- WHAT TO WORK ON -
Copy each line below as written, but skip the pictures.

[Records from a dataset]

________

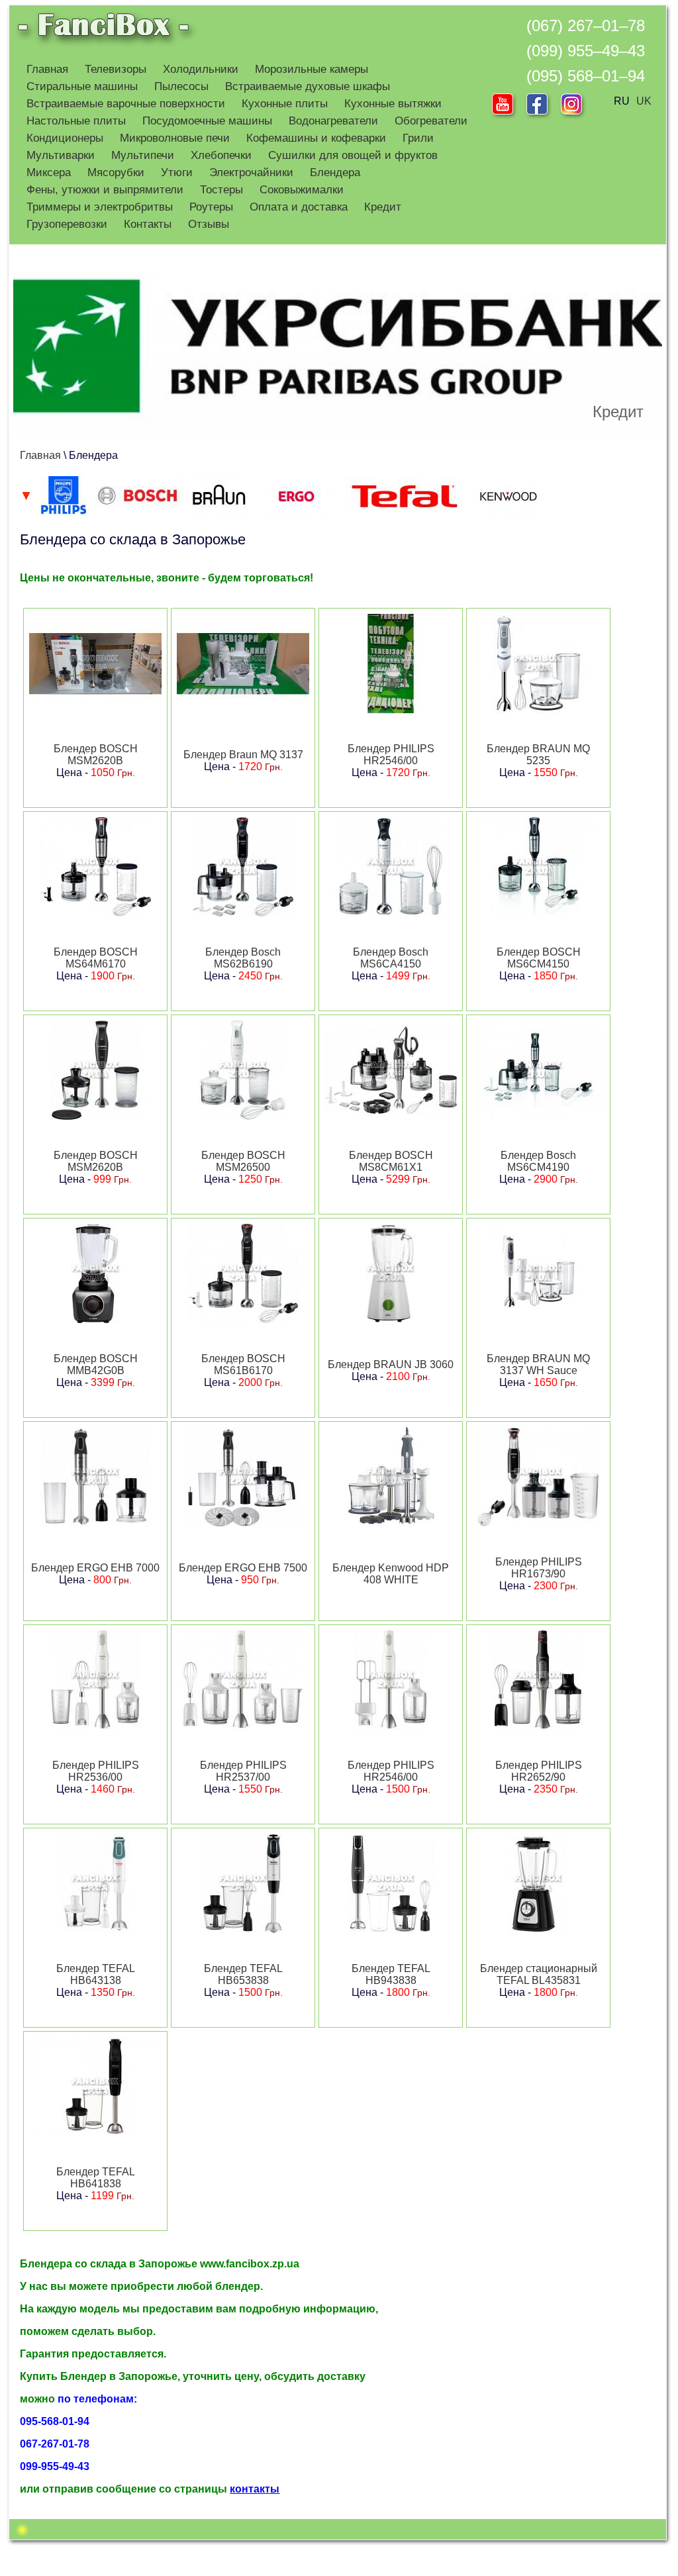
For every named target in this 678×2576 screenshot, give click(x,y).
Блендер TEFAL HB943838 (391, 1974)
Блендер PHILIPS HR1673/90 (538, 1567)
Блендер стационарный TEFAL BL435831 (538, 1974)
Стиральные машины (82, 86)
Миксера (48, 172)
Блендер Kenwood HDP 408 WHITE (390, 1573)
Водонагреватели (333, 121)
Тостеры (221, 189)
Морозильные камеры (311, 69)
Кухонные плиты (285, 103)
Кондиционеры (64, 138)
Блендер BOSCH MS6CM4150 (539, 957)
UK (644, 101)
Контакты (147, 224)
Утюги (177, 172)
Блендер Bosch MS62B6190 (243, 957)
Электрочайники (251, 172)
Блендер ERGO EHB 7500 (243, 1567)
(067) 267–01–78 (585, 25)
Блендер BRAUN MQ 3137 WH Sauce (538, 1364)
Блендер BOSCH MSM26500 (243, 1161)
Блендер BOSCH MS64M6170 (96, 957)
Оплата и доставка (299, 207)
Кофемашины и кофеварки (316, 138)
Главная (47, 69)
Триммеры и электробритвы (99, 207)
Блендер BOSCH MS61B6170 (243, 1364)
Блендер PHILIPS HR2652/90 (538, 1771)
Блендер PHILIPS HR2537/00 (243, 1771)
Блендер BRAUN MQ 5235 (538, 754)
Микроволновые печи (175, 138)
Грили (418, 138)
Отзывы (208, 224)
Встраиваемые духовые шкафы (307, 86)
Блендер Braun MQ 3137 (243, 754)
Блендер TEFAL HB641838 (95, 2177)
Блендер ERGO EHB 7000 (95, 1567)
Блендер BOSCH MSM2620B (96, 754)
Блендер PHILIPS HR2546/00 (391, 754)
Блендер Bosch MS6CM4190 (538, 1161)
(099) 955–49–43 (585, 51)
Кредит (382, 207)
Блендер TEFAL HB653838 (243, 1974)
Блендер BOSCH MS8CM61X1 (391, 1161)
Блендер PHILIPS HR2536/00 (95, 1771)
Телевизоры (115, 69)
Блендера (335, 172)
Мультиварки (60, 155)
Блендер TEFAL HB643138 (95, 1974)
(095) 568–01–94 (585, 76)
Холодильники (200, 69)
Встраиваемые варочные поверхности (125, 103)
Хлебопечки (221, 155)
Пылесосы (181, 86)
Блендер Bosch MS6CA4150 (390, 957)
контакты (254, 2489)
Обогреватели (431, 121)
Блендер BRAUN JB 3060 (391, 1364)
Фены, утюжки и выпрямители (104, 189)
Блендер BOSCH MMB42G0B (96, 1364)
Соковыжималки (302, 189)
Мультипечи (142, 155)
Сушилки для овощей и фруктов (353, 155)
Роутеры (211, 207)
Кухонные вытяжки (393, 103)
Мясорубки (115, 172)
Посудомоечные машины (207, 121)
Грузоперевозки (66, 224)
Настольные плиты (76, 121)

________

- TASK SOLUTION -
For every named target in this 678×2576 screenshot, give click(x,y).
Блендер TEFAL HB943838 (391, 1974)
Блендер PHILIPS HR1673/90 (538, 1567)
Блендер стационарный TEFAL BL435831 (538, 1974)
Стиральные машины (82, 86)
Миксера (48, 172)
Блендер Kenwood HDP 408 WHITE (390, 1573)
Водонагреватели (333, 121)
Тостеры (221, 189)
Морозильные камеры (311, 69)
Кухонные плиты (285, 103)
Кондиционеры (64, 138)
Блендер BOSCH MS6CM4150 (539, 957)
UK (644, 101)
Контакты (147, 224)
Утюги (177, 172)
Блендер Bosch MS62B6190 (243, 957)
Электрочайники (251, 172)
Блендер ERGO EHB 7500 (243, 1567)
(067) 267–01–78 (585, 25)
Блендер BRAUN MQ 3137 WH Sauce (538, 1364)
Блендер BOSCH MSM26500 (243, 1161)
Блендер BOSCH MS64M6170 (96, 957)
Оплата и доставка (299, 207)
Кофемашины и кофеварки (316, 138)
Главная (47, 69)
Триммеры и электробритвы (99, 207)
Блендер BOSCH MS61B6170 (243, 1364)
Блендер PHILIPS HR2652/90 (538, 1771)
Блендер PHILIPS HR2537/00 (243, 1771)
Блендер BRAUN MQ 5235 (538, 754)
Микроволновые печи (175, 138)
Грили (418, 138)
Отзывы (208, 224)
Встраиваемые духовые шкафы (307, 86)
Блендер Braun MQ 3137 (243, 754)
Блендер TEFAL HB641838 (95, 2177)
Блендер ERGO EHB 7000 (95, 1567)
Блендер BOSCH MSM2620B (96, 754)
Блендер PHILIPS HR2546/00 (391, 754)
Блендер Bosch MS6CM4190 (538, 1161)
(099) 955–49–43 (585, 51)
Кредит (382, 207)
Блендер TEFAL HB653838 (243, 1974)
Блендер BOSCH MS8CM61X1 (391, 1161)
Блендер PHILIPS HR2536/00 (95, 1771)
Телевизоры (115, 69)
Блендера (335, 172)
Мультиварки (60, 155)
Блендер TEFAL HB643138 (95, 1974)
(095) 568–01–94 (585, 76)
Холодильники (200, 69)
Встраиваемые варочные поверхности (125, 103)
Хлебопечки (221, 155)
Пылесосы (181, 86)
Блендер Bosch MS6CA4150 (390, 957)
контакты (254, 2489)
Обогреватели (431, 121)
Блендер BRAUN JB 3060 (391, 1364)
Фены, утюжки и выпрямители (104, 189)
Блендер BOSCH MMB42G0B (96, 1364)
Соковыжималки (302, 189)
Мультипечи (142, 155)
Сушилки для овощей и фруктов (353, 155)
Роутеры (211, 207)
Кухонные вытяжки (393, 103)
Мясорубки (115, 172)
Посудомоечные машины (207, 121)
Грузоперевозки (66, 224)
Настольные плиты (76, 121)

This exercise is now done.